Magnets hold cards to your fridge, and store data in your computer. They can power speakers, and produce detailed medical images. And yet, despite millennia of use, and centuries of study, magnetism is still far from fully understood.
Members of the Kapteyn-Murnane group at JILA recently discovered that the underlying cause of magnetism – the quantum spin of the electron – can be manipulated 10 times faster than previously thought possible. And while this result may be very useful in practice, the causes are not yet understood.
Magnetism, while complicated in detail, has simple origins: it arises from electric charges moving in a circle. Creating a weak magnet is as simple as looping a current-carrying wire. And the magnetism intrinsic to materials, like that in your fridge magnet, also arises from circulating charges, albeit very small ones.
Every electron has a quantum property, called spin, that generates a tiny magnet. Quantum law dictates that no two electrons can have the same spin alignment while in the same location. This law encourages nearby spins in most materials to pair in opposite alignment – one spin is up, the other spin, down. These pairings cancel out the electrons’ magnetism, and are the reason why most materials are not magnetic. But in the strongest of magnetic materials, the spins of all the electrons align in the same direction, resulting in a net magnetic field.

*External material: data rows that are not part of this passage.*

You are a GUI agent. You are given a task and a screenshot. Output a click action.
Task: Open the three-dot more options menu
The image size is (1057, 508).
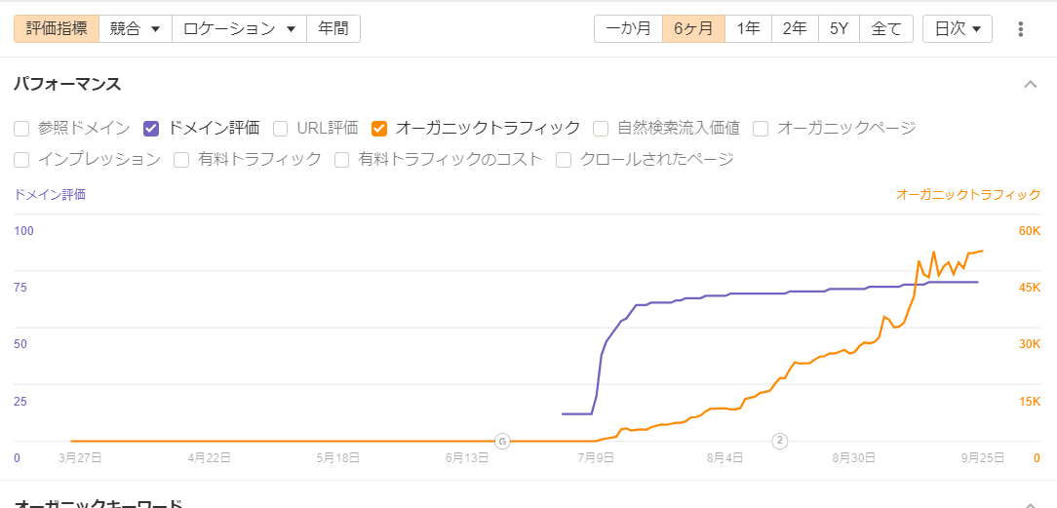[x=1021, y=29]
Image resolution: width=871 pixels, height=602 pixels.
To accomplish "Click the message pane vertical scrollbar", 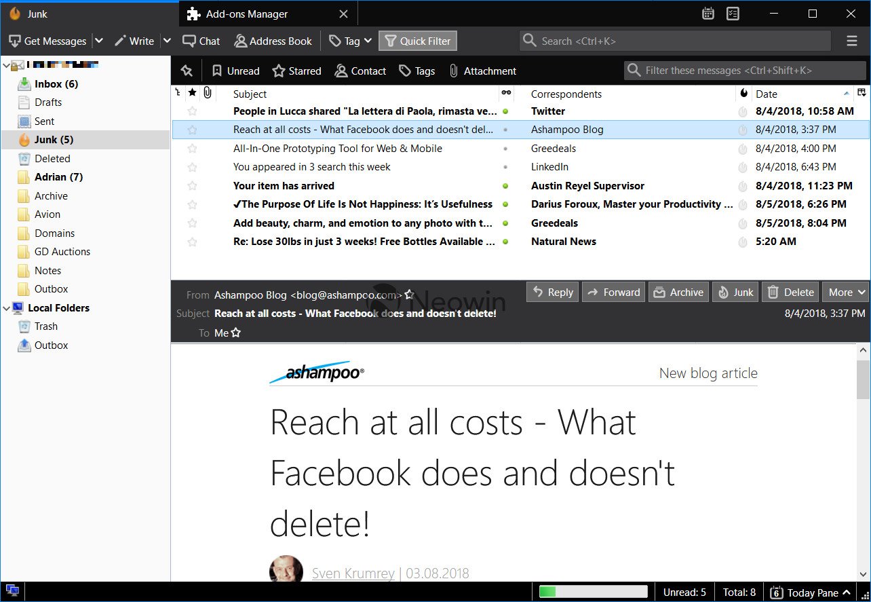I will click(863, 462).
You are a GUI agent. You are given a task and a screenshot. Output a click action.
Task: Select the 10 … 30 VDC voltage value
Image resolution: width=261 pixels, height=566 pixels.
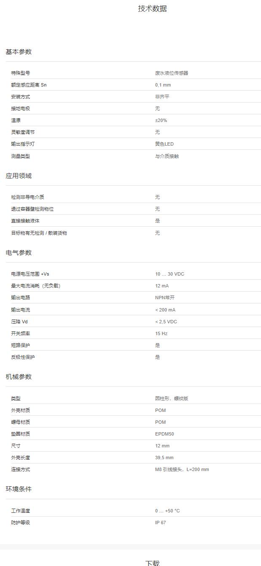point(170,274)
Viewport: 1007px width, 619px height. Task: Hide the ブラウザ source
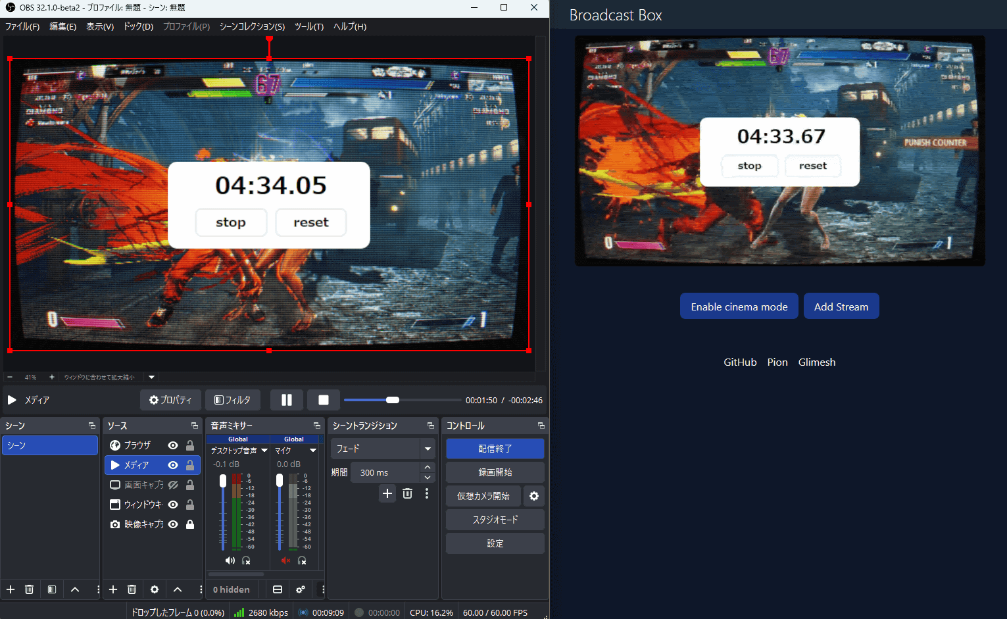[173, 445]

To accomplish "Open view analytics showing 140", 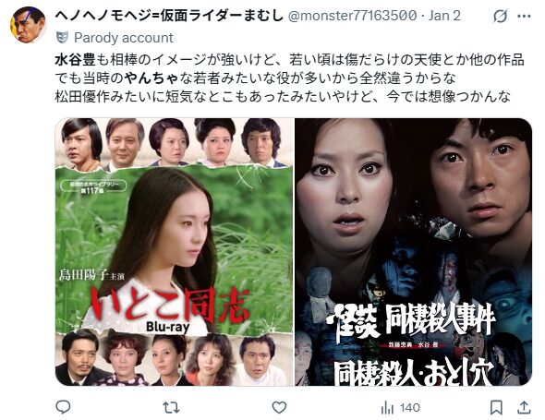I will [400, 407].
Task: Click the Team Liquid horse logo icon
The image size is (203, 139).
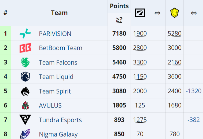Action: [x=25, y=77]
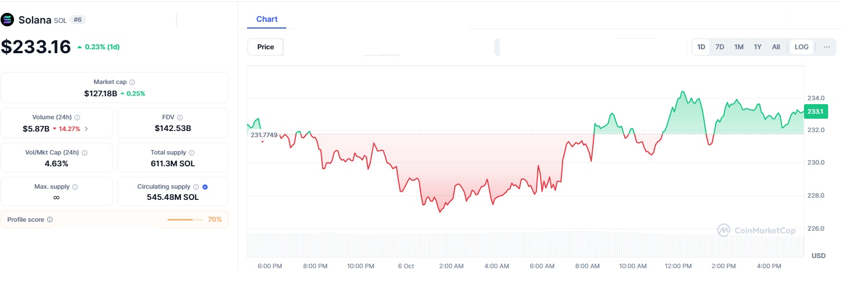Viewport: 841px width, 285px height.
Task: Click the FDV info icon
Action: (x=179, y=118)
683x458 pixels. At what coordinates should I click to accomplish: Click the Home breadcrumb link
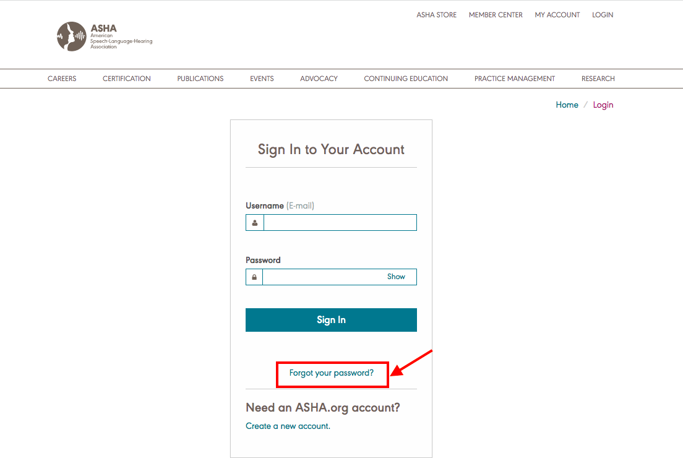tap(567, 105)
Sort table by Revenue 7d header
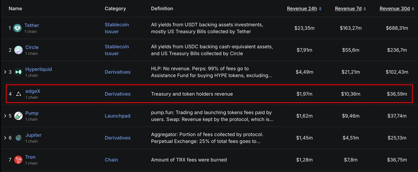Screen dimensions: 418x172 348,8
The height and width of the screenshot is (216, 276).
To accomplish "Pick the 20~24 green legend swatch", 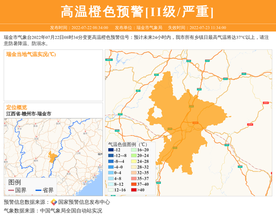I will 133,155.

These strong magnetic materials, officially called ferromagnets, are often called “permanent magnets” due to their ability to retain magnetism. A ferromagnet can lose its magnetism, however, if the electron spins are randomized. The spins of a ferromagnet will transition from aligned to randomized if heated. The temperature at which the spins transition, and the magnetism melts away, is called the Curie temperature.
While ferromagnets can be heated through conductive (e.g., hot plate) or convective (e.g., oven) means, it is also possible to heat them with radiation (e.g., laser pulse). And with the evolution of rapid, femtosecond (1 fs = 10-15 seconds) laser pulses, the timescale on which ferromagnets can be demagnetized is decreasing rapidly. So rapid, in fact, that laser demagnetization is now relevant to fast, energy-efficient electronics and data storage.

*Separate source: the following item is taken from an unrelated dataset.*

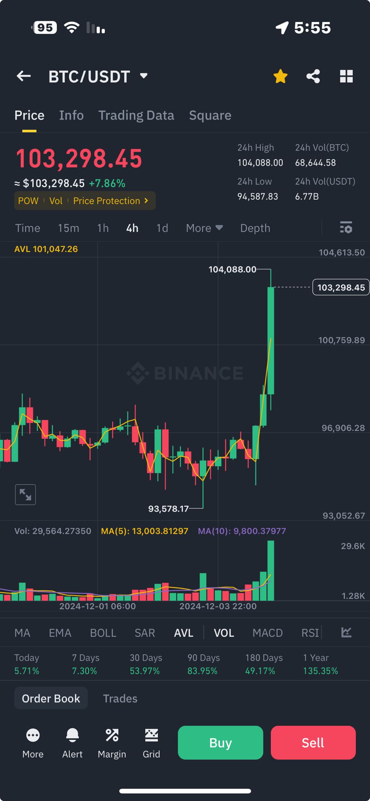Tap the share icon
370x801 pixels.
point(313,76)
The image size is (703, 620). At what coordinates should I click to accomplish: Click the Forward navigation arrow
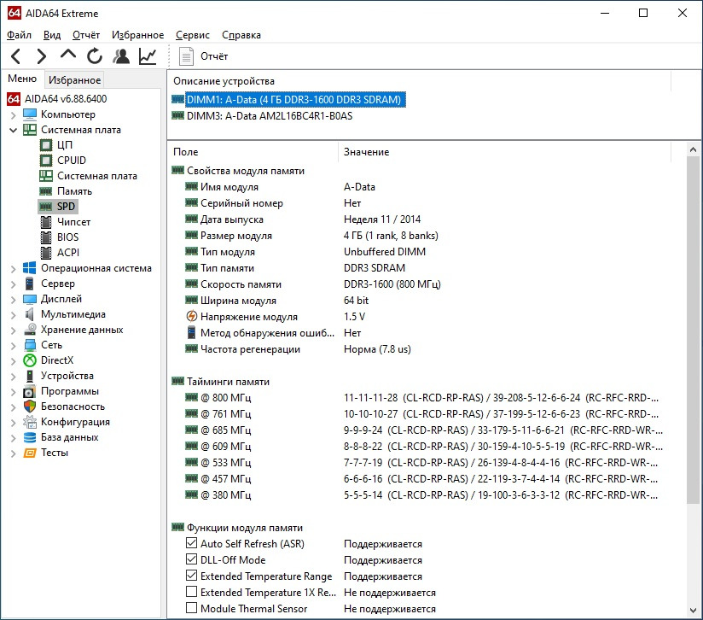(41, 56)
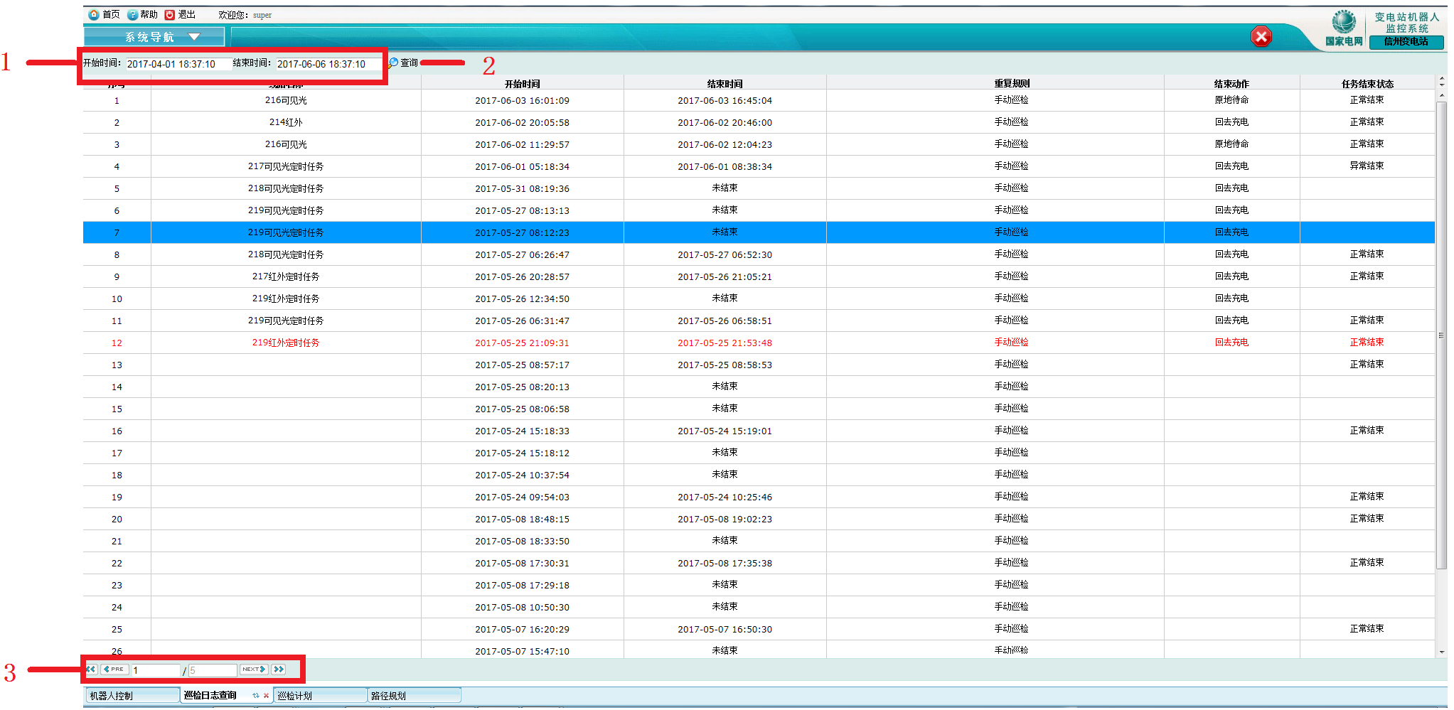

But understanding exactly how fast magnetism can melt away is complicated. Because electrons are very small, very fast, and interact on very short (fs) timescales, we simply did not have tools capable of capturing the fast melt of spin alignment– at least until very recently.
A team of students and scientists at JILA made a series of surprising discoveries using femtosecond bursts of visible and X-ray laser light. Most recently, they showed that the electron-spin system in a laser-heated ferromagnet can be driven into a previously unknown super-excited state, where the spins of some of the electrons flip to opposite alignment. This can happen on timescales 10 times faster than previously realized, within a fleeting 20 fs.

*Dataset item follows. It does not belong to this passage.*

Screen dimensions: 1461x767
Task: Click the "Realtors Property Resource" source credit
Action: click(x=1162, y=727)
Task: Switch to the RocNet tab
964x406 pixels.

Several spins flipping to opposite alignment is not the same as the spins randomizing, a process which the team observed later, at about 200 fs.
These new observations of how magnetism melts away can be compared to the much slower process of heating ice water. If we add heat to a mixture of ice and water, the temperature of the water does not initially rise above the freezing point (0˚C), because the heat energy must first melt the ice. Similarly, in a laser-heated magnet near the Curie temperature, the spin alignment does not immediately randomize because the laser energy must first flip individual spins.
Specifically, research by graduate students Phoebe Tengdin and Wenjing You, in collaboration with Postdoctoral Researchers Dr. Zhensheng Tao and Dr. Xun Shi, all in the Kapteyn-Murnane group at JILA, indicates that there is an as-yet not understood spin state in ferromagnetic systems that can soak up energy on 20 fs timescales. This finding also demonstrates that spins can be manipulated 10 times faster than previously thought.
This work was published in Science Advances on 2 March 2018.